[Data lines]:
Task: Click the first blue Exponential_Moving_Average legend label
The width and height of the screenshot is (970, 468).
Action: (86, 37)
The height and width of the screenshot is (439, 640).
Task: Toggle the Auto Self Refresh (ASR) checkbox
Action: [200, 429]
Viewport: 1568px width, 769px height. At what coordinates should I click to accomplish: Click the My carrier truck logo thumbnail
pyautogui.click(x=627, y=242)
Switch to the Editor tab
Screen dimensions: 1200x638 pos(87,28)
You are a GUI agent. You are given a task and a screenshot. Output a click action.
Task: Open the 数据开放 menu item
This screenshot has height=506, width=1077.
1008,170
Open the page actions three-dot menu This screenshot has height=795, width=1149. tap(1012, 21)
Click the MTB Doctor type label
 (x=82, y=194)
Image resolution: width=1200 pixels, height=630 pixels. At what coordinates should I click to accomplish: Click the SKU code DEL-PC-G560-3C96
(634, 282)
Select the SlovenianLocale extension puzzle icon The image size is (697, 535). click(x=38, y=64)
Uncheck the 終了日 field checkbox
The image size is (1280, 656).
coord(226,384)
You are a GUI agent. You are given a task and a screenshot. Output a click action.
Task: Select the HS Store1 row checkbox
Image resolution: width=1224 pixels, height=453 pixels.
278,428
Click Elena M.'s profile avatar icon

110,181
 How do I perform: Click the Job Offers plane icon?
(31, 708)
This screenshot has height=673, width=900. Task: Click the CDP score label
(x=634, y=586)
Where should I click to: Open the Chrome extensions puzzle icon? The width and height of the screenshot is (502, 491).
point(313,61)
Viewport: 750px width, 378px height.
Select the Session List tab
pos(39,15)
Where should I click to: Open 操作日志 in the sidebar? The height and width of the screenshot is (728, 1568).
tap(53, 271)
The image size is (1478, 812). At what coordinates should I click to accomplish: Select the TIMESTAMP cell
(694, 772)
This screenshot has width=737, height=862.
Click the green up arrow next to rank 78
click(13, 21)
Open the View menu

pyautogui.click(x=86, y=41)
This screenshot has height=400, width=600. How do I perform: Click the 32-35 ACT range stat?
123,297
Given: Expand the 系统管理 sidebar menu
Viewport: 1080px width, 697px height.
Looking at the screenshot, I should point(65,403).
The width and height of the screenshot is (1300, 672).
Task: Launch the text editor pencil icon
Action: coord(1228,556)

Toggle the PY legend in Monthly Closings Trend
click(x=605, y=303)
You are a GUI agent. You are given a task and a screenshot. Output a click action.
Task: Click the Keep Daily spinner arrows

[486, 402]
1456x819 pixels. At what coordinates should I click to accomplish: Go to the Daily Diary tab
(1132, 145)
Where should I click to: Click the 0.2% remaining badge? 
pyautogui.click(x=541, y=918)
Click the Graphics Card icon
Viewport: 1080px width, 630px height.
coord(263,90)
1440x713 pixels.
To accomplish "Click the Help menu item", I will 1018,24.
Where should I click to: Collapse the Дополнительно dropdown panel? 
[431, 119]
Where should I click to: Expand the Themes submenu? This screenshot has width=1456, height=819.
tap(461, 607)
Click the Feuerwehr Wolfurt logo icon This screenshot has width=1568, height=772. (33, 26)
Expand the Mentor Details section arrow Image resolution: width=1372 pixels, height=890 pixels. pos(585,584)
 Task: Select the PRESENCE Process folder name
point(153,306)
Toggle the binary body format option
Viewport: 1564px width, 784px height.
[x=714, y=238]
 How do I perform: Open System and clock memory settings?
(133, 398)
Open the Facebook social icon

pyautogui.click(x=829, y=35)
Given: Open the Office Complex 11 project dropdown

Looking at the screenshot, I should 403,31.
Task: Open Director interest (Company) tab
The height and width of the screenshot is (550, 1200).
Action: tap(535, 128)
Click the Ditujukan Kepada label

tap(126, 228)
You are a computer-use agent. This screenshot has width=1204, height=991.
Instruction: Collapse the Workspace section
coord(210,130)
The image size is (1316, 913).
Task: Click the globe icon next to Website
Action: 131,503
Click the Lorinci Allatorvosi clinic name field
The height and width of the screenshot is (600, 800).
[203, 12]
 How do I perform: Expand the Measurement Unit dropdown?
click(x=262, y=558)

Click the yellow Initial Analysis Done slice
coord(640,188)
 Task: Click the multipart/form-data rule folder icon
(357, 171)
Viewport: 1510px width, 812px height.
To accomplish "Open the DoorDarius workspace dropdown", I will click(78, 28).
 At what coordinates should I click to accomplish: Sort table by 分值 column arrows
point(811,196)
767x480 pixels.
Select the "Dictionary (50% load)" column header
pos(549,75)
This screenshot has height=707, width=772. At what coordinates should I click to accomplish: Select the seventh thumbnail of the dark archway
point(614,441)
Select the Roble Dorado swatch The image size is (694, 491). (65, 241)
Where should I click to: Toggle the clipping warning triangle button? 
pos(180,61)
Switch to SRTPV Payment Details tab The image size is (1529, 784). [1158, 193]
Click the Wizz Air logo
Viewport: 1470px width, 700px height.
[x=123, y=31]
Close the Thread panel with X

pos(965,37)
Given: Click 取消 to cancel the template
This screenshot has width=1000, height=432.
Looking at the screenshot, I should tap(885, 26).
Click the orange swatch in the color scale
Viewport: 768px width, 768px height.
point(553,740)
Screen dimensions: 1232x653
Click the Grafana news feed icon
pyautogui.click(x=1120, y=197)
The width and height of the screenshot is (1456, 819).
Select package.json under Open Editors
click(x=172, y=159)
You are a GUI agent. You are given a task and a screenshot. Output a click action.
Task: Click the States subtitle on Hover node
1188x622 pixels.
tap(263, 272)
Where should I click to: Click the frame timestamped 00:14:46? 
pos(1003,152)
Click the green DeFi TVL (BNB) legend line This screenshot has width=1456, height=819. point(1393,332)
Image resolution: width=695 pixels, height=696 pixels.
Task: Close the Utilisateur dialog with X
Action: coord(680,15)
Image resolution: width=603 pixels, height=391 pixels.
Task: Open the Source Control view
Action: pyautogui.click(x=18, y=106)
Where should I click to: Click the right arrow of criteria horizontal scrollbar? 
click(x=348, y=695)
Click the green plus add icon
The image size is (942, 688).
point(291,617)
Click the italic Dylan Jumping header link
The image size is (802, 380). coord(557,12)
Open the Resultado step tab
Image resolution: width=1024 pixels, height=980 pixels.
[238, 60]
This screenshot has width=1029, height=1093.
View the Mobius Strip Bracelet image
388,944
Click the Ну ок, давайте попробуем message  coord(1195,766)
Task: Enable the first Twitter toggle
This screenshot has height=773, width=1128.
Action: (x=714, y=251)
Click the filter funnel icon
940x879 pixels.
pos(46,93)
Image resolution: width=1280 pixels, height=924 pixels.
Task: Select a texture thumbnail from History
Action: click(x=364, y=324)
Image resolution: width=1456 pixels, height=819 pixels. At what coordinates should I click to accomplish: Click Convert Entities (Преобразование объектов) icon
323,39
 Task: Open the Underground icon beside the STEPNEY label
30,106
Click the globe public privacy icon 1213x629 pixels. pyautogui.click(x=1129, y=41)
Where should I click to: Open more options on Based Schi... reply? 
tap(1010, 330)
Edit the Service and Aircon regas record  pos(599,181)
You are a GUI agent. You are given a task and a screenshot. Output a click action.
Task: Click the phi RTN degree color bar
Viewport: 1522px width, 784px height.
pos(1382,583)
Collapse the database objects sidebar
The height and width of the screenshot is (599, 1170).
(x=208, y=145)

[Stated goal]:
Identify every line above that contains the word "dropdown", and copy each one.

[Task solution]:
Where should I click to: Collapse the Дополнительно dropdown panel? 
Given: Open the Office Complex 11 project dropdown
 How do I perform: Expand the Measurement Unit dropdown?
To accomplish "Open the DoorDarius workspace dropdown", I will click(78, 28).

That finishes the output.